*Stored records:*
- - - - -

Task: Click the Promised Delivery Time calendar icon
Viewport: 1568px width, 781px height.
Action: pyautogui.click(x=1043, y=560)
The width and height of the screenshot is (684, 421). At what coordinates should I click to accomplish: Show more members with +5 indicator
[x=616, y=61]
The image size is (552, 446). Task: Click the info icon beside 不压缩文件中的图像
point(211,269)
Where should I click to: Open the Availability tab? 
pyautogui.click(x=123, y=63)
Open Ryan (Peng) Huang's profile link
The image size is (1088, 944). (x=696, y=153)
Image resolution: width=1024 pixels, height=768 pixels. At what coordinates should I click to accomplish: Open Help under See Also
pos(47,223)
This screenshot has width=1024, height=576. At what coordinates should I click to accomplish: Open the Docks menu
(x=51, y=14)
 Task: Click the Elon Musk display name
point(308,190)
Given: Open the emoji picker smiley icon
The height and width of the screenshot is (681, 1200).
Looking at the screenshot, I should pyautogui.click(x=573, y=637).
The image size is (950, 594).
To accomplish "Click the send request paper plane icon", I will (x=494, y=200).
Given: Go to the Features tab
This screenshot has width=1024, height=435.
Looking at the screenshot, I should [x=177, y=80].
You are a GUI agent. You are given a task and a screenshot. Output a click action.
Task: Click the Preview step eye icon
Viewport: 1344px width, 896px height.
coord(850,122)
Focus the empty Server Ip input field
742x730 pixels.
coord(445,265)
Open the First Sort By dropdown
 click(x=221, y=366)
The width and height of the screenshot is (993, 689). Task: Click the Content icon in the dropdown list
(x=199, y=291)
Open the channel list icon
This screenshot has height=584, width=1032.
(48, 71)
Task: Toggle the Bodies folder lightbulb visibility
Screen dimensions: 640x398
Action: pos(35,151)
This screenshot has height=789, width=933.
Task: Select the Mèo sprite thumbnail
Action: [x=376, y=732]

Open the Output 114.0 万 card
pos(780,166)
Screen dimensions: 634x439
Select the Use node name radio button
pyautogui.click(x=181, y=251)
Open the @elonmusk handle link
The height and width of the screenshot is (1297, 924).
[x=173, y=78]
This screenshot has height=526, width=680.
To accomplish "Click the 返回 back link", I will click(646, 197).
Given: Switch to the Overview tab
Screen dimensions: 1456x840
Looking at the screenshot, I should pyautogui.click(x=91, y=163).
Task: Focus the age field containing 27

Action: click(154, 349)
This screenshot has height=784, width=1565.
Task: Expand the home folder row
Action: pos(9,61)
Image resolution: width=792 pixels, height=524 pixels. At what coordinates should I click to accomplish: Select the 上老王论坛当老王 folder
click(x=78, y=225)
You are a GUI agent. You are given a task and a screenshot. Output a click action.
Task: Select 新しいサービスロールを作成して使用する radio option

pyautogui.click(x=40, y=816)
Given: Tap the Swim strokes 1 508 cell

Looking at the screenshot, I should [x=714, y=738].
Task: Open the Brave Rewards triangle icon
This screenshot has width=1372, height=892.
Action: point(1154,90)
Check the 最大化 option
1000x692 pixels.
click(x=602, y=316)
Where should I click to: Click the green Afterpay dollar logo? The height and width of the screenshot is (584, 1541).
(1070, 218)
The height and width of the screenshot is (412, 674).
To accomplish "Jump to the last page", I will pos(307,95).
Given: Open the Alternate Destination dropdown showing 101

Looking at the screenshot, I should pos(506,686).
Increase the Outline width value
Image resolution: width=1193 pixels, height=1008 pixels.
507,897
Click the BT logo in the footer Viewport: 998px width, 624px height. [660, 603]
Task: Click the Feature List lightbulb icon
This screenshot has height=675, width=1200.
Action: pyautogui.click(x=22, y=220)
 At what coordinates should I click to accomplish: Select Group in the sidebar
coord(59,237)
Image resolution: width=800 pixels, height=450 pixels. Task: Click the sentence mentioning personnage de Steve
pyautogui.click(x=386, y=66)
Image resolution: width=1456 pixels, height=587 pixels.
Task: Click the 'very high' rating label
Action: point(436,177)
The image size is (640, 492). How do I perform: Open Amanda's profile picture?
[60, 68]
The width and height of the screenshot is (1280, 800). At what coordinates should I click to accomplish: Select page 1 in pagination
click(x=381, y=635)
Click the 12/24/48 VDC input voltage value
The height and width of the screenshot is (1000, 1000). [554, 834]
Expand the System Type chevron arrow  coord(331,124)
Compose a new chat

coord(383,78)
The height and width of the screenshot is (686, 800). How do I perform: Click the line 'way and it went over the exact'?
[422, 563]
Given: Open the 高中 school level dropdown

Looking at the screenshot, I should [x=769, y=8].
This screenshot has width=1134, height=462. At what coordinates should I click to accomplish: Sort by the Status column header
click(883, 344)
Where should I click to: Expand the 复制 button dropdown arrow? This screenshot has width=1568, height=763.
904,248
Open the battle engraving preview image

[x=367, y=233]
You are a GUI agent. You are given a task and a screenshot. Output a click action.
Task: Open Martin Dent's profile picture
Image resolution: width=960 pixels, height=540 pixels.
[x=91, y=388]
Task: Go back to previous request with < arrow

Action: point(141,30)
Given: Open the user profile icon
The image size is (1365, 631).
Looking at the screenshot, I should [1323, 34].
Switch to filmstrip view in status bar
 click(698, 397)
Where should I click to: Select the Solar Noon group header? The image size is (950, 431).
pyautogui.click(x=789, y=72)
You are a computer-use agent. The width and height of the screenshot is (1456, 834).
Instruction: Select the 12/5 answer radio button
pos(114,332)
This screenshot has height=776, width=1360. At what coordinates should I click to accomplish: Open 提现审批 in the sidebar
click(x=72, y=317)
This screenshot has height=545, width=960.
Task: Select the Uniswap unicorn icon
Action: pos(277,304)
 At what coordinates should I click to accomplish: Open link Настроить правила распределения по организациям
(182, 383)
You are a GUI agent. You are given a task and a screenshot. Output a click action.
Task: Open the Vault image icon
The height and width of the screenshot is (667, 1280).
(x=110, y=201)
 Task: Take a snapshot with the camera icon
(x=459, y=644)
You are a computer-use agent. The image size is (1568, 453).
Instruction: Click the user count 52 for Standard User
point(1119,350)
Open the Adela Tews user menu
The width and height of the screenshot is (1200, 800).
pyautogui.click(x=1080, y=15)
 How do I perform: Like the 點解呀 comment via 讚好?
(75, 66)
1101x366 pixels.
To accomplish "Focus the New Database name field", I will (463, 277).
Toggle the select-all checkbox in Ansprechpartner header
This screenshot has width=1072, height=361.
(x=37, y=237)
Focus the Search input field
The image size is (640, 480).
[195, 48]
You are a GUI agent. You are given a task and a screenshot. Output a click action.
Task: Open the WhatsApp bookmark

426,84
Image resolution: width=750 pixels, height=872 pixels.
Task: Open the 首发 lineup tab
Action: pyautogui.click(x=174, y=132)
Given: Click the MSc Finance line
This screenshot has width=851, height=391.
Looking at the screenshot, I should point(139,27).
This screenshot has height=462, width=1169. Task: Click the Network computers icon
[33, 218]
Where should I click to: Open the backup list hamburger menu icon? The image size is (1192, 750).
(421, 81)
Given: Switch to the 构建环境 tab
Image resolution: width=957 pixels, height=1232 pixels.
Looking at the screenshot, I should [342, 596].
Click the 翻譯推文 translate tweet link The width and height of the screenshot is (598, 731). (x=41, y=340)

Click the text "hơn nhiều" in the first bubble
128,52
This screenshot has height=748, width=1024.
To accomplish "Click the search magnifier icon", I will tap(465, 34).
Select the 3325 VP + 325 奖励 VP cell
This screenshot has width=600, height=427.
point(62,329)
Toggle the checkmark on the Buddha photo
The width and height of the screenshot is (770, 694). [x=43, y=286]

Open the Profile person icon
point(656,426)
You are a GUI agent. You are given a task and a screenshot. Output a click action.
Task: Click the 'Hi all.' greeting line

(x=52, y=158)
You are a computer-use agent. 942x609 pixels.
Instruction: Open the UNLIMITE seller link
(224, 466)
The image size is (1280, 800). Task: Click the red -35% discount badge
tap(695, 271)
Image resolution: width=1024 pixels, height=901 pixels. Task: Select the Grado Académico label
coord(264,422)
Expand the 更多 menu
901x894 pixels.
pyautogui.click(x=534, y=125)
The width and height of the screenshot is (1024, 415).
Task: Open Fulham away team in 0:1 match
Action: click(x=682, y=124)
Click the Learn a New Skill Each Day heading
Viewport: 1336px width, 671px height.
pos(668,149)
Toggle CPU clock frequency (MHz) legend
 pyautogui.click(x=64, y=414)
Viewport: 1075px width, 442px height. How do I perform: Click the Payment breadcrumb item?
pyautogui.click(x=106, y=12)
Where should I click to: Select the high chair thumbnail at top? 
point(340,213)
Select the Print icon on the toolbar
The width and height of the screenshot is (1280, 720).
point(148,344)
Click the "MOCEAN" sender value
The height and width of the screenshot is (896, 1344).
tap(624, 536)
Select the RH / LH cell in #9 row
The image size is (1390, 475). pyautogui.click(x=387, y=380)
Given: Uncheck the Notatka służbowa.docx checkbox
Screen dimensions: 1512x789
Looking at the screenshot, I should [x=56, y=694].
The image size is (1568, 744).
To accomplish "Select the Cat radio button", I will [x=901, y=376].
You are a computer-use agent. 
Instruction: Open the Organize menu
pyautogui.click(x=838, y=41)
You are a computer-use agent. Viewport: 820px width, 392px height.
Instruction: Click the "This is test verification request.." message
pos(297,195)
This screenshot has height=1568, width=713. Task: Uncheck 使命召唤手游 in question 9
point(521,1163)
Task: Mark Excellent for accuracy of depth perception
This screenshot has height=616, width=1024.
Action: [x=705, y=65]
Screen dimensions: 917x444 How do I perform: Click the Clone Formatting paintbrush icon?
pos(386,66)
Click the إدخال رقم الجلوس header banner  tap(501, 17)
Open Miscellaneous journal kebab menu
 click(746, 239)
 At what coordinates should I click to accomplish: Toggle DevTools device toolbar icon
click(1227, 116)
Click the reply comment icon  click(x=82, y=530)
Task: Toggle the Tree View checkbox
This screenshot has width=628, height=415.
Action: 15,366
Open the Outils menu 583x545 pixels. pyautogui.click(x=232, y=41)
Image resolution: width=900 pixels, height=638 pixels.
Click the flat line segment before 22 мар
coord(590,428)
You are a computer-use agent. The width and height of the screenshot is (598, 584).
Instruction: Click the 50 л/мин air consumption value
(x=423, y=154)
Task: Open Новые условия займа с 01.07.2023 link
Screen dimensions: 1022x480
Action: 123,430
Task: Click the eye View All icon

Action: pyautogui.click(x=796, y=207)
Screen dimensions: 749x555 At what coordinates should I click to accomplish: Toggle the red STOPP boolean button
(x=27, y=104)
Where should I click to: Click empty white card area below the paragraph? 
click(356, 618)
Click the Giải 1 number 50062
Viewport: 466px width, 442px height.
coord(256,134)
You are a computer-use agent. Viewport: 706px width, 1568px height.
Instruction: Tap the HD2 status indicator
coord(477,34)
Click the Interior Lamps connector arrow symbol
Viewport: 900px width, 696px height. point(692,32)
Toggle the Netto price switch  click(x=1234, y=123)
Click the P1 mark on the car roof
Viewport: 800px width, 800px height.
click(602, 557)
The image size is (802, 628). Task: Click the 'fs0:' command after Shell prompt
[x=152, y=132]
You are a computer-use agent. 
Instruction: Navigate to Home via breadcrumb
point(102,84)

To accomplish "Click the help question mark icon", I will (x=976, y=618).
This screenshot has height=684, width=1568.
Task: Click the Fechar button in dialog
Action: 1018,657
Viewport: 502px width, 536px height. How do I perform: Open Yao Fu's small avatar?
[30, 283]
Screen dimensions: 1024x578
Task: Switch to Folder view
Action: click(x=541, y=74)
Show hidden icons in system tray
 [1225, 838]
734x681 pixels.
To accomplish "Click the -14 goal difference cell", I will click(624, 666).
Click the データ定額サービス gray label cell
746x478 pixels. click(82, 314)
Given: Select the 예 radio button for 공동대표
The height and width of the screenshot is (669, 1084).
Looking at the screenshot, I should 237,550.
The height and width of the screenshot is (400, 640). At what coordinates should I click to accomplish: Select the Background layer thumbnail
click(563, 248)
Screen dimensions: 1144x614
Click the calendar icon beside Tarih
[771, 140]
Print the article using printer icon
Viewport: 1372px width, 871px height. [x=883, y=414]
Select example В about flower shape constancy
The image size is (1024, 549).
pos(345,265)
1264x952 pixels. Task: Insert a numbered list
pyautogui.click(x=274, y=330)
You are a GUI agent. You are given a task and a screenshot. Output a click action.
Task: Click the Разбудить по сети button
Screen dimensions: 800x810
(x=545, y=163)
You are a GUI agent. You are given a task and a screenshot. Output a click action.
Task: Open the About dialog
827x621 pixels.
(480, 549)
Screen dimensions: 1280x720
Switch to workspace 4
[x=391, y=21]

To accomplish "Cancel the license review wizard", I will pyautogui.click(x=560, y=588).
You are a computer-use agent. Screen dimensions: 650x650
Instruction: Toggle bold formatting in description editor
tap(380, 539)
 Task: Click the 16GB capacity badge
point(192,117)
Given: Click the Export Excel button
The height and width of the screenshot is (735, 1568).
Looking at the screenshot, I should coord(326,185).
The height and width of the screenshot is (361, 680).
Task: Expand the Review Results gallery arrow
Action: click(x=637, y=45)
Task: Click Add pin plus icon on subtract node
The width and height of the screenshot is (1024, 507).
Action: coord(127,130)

- - - - -

*Work task:*
Please transcribe the data exactly from its first line. End with the line that contains "Task: Toggle the Bodies".

*Solution for this exercise:*
Task: Click the Promised Delivery Time calendar icon
Viewport: 1568px width, 781px height.
Action: pyautogui.click(x=1043, y=560)
The width and height of the screenshot is (684, 421). At what coordinates should I click to accomplish: Show more members with +5 indicator
[x=616, y=61]
The image size is (552, 446). Task: Click the info icon beside 不压缩文件中的图像
point(211,269)
Where should I click to: Open the Availability tab? 
pyautogui.click(x=123, y=63)
Open Ryan (Peng) Huang's profile link
The image size is (1088, 944). (x=696, y=153)
Image resolution: width=1024 pixels, height=768 pixels. At what coordinates should I click to accomplish: Open Help under See Also
pos(47,223)
This screenshot has width=1024, height=576. At what coordinates should I click to accomplish: Open the Docks menu
(x=51, y=14)
 Task: Click the Elon Musk display name
point(308,190)
Given: Open the emoji picker smiley icon
The height and width of the screenshot is (681, 1200).
Looking at the screenshot, I should pyautogui.click(x=573, y=637).
The image size is (950, 594).
To accomplish "Click the send request paper plane icon", I will (x=494, y=200).
Given: Go to the Features tab
This screenshot has width=1024, height=435.
Looking at the screenshot, I should [x=177, y=80].
You are a GUI agent. You are given a task and a screenshot. Output a click action.
Task: Click the Preview step eye icon
Viewport: 1344px width, 896px height.
coord(850,122)
Focus the empty Server Ip input field
742x730 pixels.
coord(445,265)
Open the First Sort By dropdown
 click(x=221, y=366)
The width and height of the screenshot is (993, 689). Task: Click the Content icon in the dropdown list
(x=199, y=291)
Open the channel list icon
This screenshot has height=584, width=1032.
(48, 71)
Task: Toggle the Bodies folder lightbulb visibility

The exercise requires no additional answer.